-- EXERCISE GOAL --
Filter the data for lines with the word "agent", then copy every line so identified.

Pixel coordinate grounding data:
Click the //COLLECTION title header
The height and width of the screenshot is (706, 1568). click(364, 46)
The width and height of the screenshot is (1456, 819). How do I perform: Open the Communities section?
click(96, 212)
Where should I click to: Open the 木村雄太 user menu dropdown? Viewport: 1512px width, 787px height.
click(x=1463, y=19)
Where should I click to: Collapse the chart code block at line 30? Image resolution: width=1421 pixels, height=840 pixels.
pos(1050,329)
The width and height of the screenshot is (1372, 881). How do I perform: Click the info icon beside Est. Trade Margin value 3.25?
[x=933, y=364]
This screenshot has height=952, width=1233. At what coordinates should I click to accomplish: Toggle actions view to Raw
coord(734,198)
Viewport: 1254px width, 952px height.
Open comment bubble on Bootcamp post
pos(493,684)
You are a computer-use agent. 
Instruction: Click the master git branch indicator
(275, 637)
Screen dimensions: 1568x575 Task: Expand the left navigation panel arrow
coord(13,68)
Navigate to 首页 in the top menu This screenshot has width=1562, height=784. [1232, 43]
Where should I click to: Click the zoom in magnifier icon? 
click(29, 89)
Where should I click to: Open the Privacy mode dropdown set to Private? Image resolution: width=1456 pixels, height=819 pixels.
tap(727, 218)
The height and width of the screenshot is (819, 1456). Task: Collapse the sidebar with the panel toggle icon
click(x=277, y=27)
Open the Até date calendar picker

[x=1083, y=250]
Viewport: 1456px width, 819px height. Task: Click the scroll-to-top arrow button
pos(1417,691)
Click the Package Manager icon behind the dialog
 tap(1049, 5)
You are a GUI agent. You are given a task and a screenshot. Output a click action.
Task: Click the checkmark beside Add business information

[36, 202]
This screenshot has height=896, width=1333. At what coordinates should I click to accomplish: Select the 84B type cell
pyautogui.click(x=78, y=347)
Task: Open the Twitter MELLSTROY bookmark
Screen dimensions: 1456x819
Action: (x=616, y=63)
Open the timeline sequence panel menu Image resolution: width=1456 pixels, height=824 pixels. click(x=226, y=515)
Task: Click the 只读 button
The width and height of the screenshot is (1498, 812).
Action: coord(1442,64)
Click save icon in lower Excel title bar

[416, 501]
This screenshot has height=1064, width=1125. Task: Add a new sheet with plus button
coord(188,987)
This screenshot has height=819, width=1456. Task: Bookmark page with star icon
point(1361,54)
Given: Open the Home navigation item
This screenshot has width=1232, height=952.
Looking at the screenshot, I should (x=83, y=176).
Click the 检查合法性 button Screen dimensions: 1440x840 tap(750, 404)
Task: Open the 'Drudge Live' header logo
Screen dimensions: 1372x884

-- ANSWER TO THIS EXERCISE --
You are a computer-use agent. 
You are a GUI agent. You are given a task and a screenshot. Output a click action.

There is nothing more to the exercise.